El libro y su diccionario lucen ahora como grandes tesoros en mi estantería. En mi isla, como yo la llamo. Todos tenemos una en nuestras casas. Algunas son gigantescas, otras diminutas. A mí me gustan esas que se ven caóticas, aunque está todo controlado. No hay mayor placer que ordenarlas una vez tras otra. Es como darle forma a la propia existencia.
Da igual que se almacenen grandes clásicos, biografías o densos ensayos. No importa que para decorarlas se utilice un Funko Pop o la foto familiar… Cada uno cuenta con ese rincón particular que le describe. Puede estar situado en el salón, en el dormitorio o en el despacho. Es el punto en el que logramos aislarnos, al que acudimos en busca de un momento de paz o de grandes emociones porque sabemos que lo que alberga nos permite dar un salto en el tiempo y en el espacio.
Mi biblioteca es modesta. Desde luego, no se parece a la de Luis Alberto de Cuenca. Le he visto situado delante de ella, posando para varias fotografías de entrevistas. Es una habitación amplia con repisas que llegan hasta el techo. Son de madera oscura, todas repletas. El conjunto es colorido, gracias a la combinación de los lomos y a que está salpicado por varios muñecos. Pero, por encima de todo, destacan los cientos y cientos de volúmenes apilados tanto en horizontal como en vertical. Estos se desbordan y van deslizándose hacia el suelo. Forman torres y se extienden como las hojas verdes de una yedra hasta alcanzar sillas, mesas, sofá… Él ha sabido construirse un buen refugio.

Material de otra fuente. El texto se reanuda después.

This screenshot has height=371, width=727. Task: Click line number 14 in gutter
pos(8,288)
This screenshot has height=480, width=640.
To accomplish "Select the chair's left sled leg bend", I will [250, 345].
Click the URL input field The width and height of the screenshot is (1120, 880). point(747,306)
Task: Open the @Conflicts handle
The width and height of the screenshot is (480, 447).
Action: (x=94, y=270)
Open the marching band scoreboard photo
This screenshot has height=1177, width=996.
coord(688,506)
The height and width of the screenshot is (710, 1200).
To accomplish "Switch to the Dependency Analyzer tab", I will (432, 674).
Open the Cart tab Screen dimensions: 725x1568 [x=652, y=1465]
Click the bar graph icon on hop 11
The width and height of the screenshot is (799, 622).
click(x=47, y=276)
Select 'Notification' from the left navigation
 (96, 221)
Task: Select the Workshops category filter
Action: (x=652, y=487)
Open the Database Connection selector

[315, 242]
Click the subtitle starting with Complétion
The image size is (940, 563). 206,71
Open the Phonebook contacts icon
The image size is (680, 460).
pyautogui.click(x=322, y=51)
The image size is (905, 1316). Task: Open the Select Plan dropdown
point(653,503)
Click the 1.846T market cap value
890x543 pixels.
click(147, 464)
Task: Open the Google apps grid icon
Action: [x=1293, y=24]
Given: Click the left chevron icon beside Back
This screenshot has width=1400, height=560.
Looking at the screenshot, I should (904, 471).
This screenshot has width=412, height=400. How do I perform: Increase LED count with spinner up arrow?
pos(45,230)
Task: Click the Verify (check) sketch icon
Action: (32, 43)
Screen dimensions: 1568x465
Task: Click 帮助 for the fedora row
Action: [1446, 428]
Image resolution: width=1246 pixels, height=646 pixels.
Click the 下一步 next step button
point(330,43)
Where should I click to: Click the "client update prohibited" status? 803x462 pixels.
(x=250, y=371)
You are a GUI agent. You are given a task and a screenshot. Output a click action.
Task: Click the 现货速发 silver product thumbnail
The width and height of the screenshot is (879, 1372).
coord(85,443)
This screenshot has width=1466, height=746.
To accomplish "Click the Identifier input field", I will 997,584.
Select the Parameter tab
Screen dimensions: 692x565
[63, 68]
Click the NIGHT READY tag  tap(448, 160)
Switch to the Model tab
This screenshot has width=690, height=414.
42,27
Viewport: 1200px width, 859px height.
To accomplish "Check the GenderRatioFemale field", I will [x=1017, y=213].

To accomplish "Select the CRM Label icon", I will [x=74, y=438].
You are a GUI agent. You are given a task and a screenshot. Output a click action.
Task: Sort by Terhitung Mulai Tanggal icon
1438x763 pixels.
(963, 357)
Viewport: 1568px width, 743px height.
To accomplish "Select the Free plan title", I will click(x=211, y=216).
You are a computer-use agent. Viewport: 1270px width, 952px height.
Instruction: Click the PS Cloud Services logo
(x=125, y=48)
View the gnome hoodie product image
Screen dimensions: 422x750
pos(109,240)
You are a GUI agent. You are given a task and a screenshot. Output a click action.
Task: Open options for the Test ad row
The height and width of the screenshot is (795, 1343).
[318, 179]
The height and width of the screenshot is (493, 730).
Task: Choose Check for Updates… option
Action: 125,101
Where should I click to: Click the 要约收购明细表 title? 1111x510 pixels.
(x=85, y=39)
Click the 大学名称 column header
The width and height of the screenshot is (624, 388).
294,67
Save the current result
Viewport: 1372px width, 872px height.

“Vive la vida. Vívela en la calle y en el silencio de tu biblioteca. Vívela en los demás, que son las únicas pistas que tienes para conocerte (…) Vive la vida con sus alegrías incomprensibles, con sus decepciones (casi siempre excesivas), con su vértigo. Vívela en madrugadas infelices o en mañanas gloriosas, a caballo por ciudades en ruinas o por selvas contaminadas o por paraísos, sin mirar hacia atrás. Vive la vida”. Esto es lo que nos recomienda en un poema. Es difícil elegir uno cuando tiene tantos que me gustan. No estará en la RAE, pero se ha ganado la estima de sus lectores.